Un constat partagé par plusieurs experts
Le débat, qui réunissait également Mathieu Plane, directeur adjoint du département analyse et prévision de l'OFCE, Christian Saint-Étienne, professeur au Conservatoire national des arts et métiers, et Ludovic Desautez, directeur délégué de la rédaction de La Tribune, a mis en lumière les divergences sur les modalités d'une éventuelle réforme. Si l'ensemble des participants s'accorde sur la nécessité de ne pas alourdir la facture des ménages, les avis diffèrent sur la pondération à donner entre les objectifs écologiques, la soutenabilité budgétaire et la protection du pouvoir d'achat.
Les propositions de Jean-Bernard Lévy
L'ancien dirigeant d'EDF a suggéré de simplifier la structure des taxes, aujourd'hui constituée de plusieurs composantes comme la TICFE (taxe intérieure sur la consommation finale d'électricité) et les contributions aux services publics de l'énergie. Il a également évoqué la possibilité d'intégrer une part variable liée au niveau d'émissions de CO₂, afin de favoriser les sources de production décarbonées. Pour lui, une telle évolution serait cohérente avec la stratégie nationale bas carbone et les objectifs européens de neutralité climatique.
Les réactions des autres invités
Mathieu Plane a mis en garde contre une hausse trop rapide des prix, qui pourrait freiner la reprise économique et pénaliser les foyers les plus modestes.
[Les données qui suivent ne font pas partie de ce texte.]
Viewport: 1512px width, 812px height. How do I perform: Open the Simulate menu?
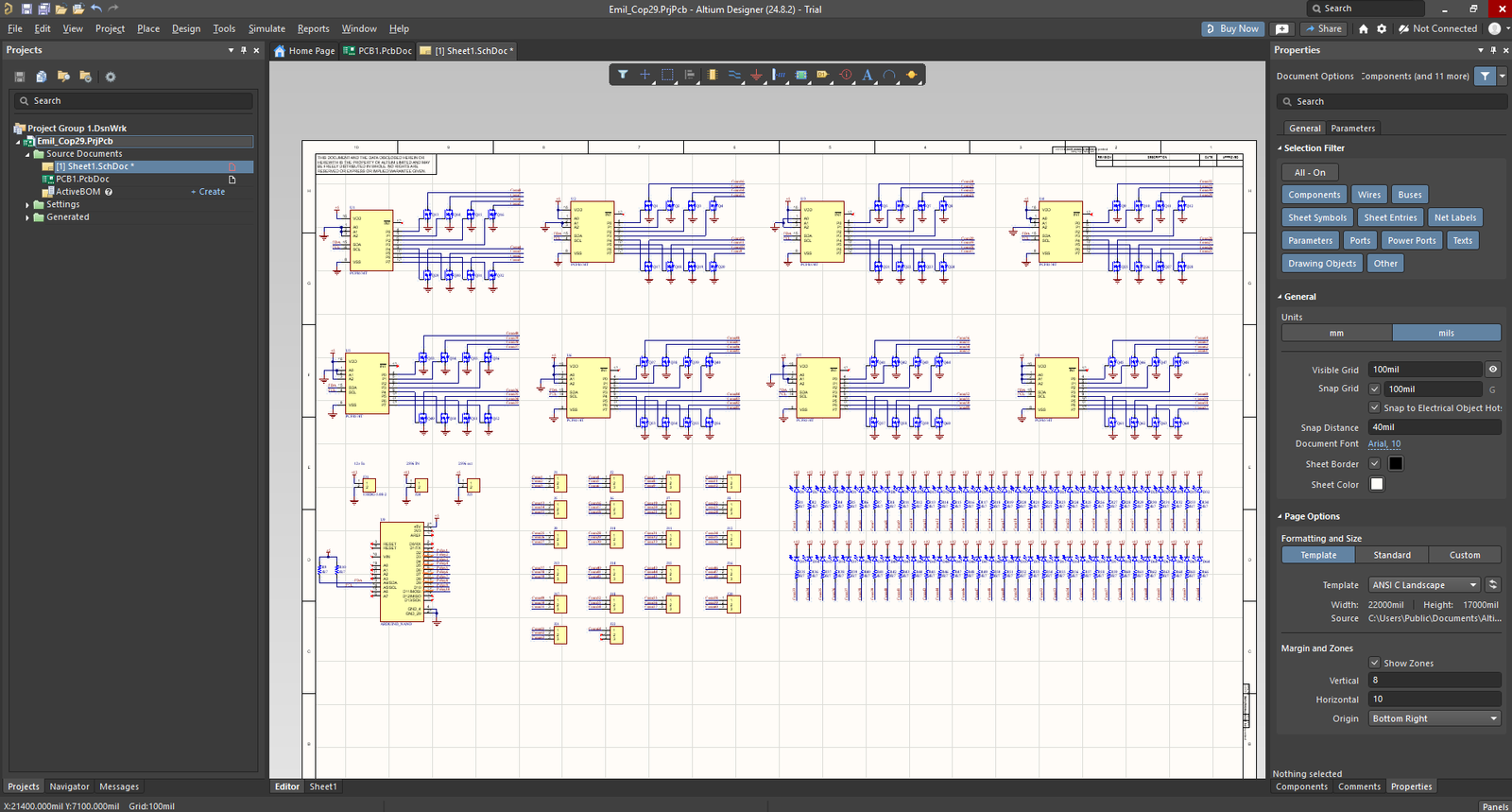[266, 28]
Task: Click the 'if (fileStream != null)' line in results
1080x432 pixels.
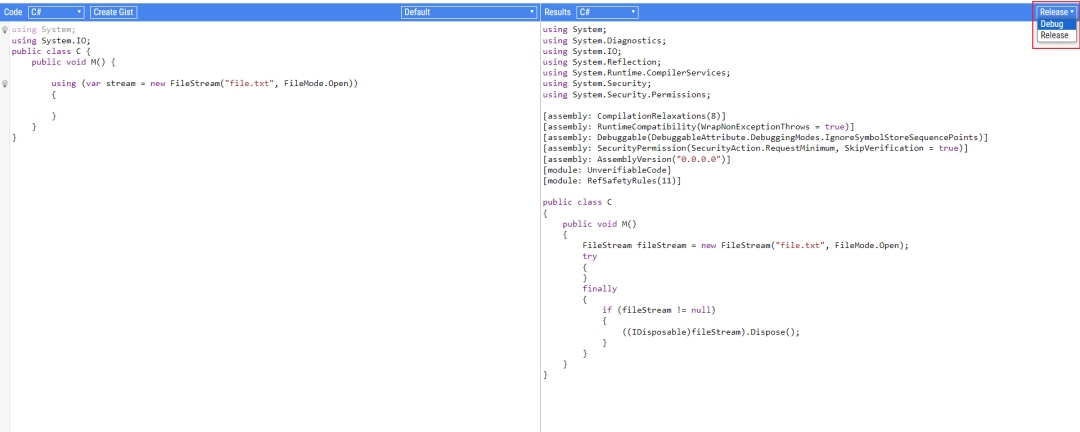Action: pos(659,310)
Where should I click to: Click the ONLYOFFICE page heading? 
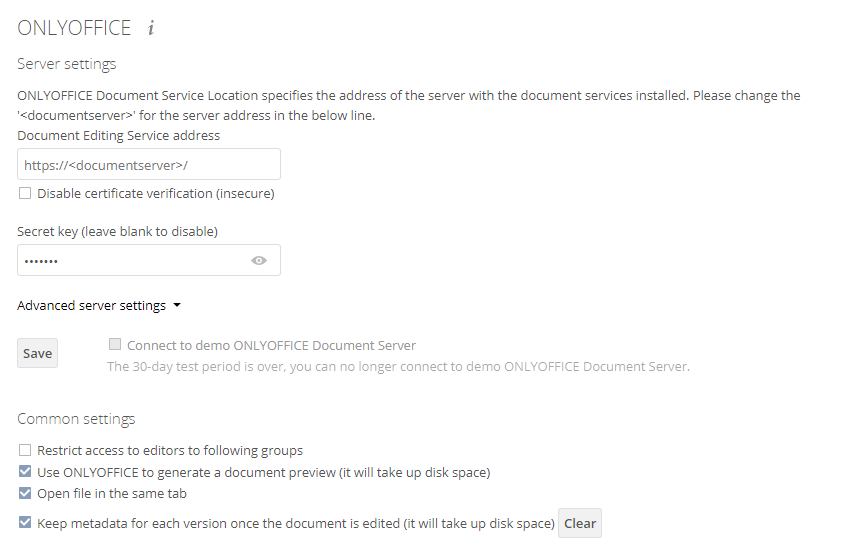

Il a défendu l'idée d'une progressivité de la fiscalité, avec un tarif réduit pour les petits consommateurs. Christian Saint-Étienne, de son côté, a insisté sur la nécessité de maintenir un avantage compétitif pour l'industrie française, tout en reconnaissant que la transition énergétique impliquait des investissements lourds. Ludovic Desautez a enfin souligné que le débat sur la fiscalité de l'électricité était indissociable de celui sur le nucléaire et les énergies renouvelables.
Un enjeu politique et économique majeur
La question de la fiscalité de l'électricité s'inscrit dans un contexte de hausse des prix de l'énergie et de préoccupations croissantes sur le climat. Alors que le gouvernement prépare la prochaine loi de finances, les propositions avancées par Jean-Bernard Lévy et les autres intervenants devraient nourrir les réflexions parlementaires. L'ancien président d'EDF a appelé à ne pas reporter les décisions, estimant que le temps de l'action était venu pour garantir à la fois la souveraineté énergétique et la compétitivité de la France.